The effects of PD-1 knockdown were prevalent in different culture conditions and CAR-T systems
Limited proliferation potential is one of the hallmarks of T cell exhaustion and this could be promoted or rescued by many factors [27].
It has been reported that cytokines such as IL-7, IL-15 and IL-21 can retard T cell senescence, and promote differentiation into memory phenotype and proliferation [28,29,30]. We confirmed that the combined use of these cytokines did enhance the proliferative activity, but the proliferation inhibition caused by PD-1 knockdown could not be rescued (Fig. 7a). Meanwhile, the alteration of differentiation kinetics caused by PD-1 knockdown was still present here (Fig. 7b).

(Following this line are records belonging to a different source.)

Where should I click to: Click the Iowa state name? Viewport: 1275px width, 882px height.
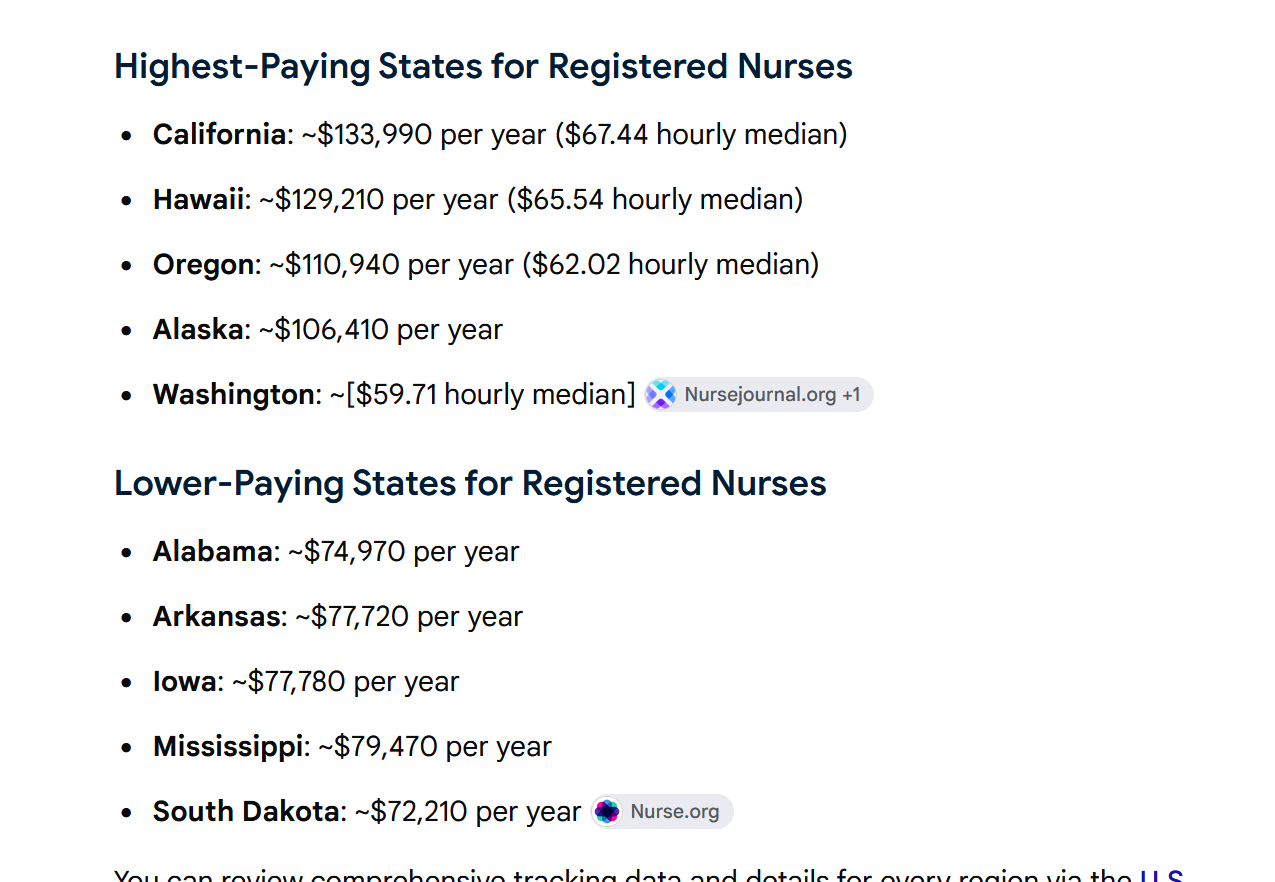[x=184, y=681]
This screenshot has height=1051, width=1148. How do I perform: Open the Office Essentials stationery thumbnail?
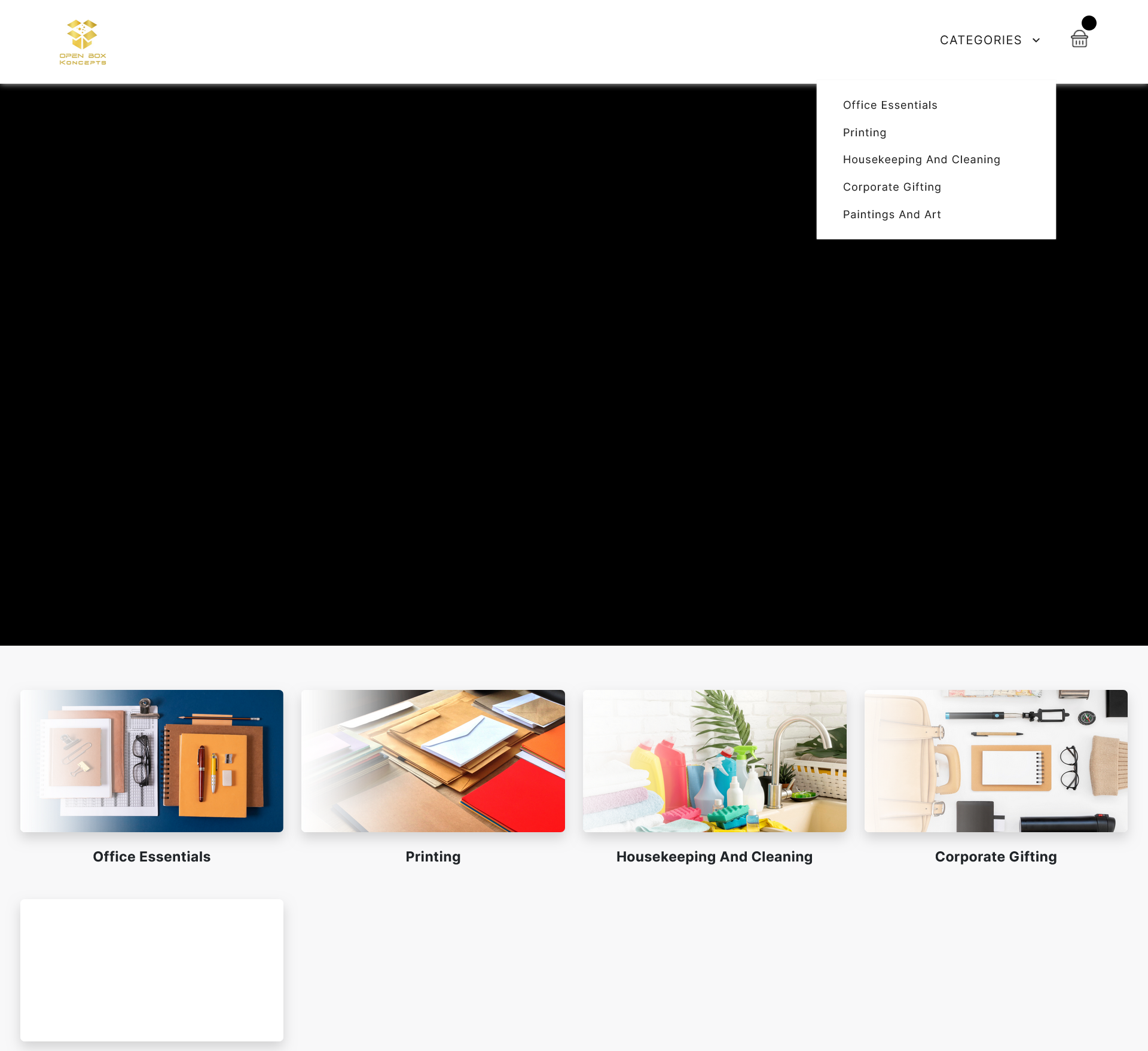pos(152,760)
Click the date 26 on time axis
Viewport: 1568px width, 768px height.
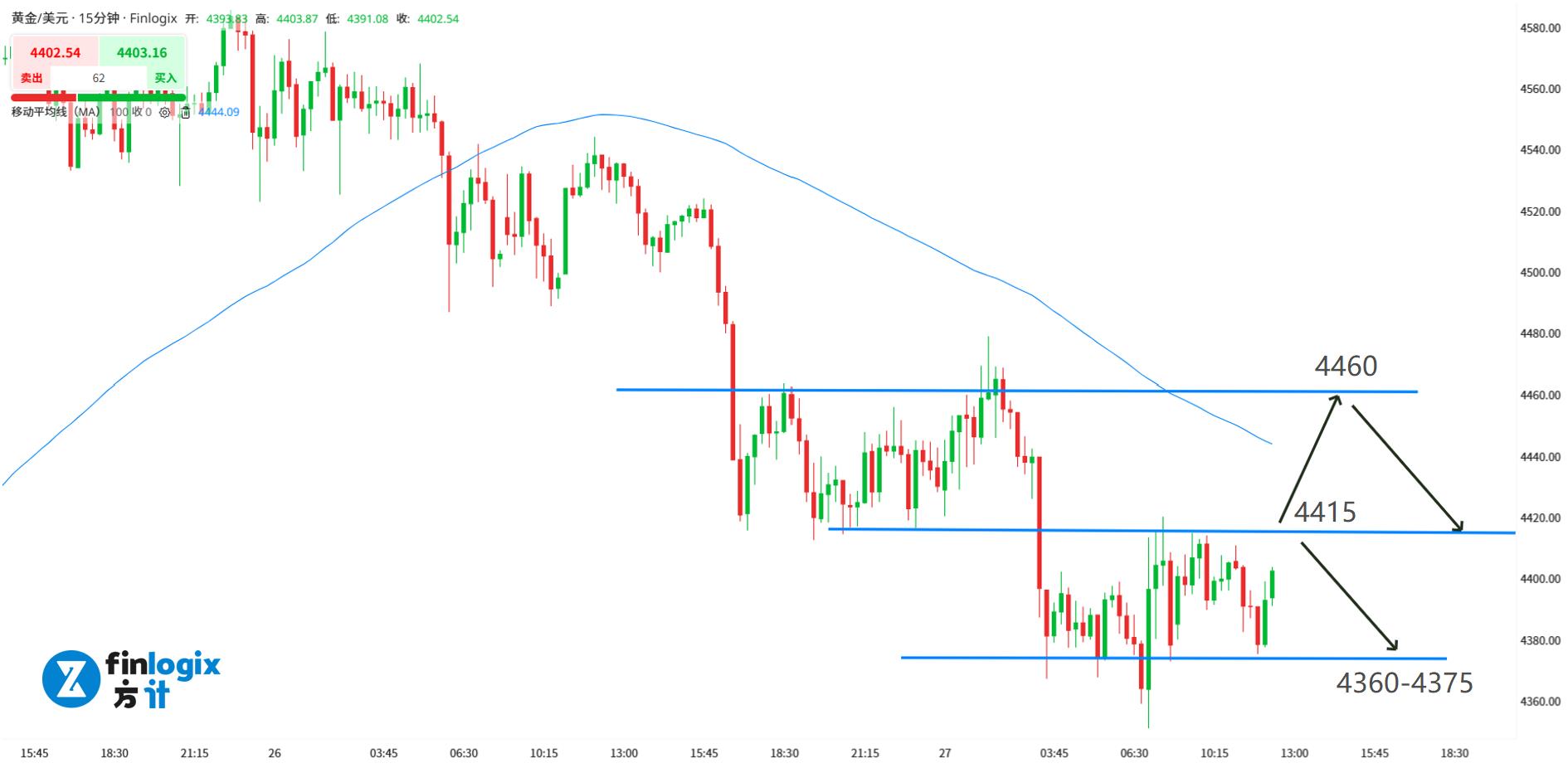(x=275, y=753)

It has been reported that T cells exhaustion could be triggered by unique conformation of CAR19 molecule mediated autonomous activation [31]. To verify whether the impairment of proliferation caused by PD-1 knockdown was also present in other CAR-T systems, we constructed and tested epidermal growth factor receptor (HER-1) targeting CART (SCR-CART-HER1, S3-CART-HER1 and S4-CART-HER1) cells. As shown in Fig. 7c and d, the proliferation potential of CART-HER1 cells was also inhibited by intrinsic PD-1 blockade, and the alteration of phenotypes was similar to that observed in CART-19 cells.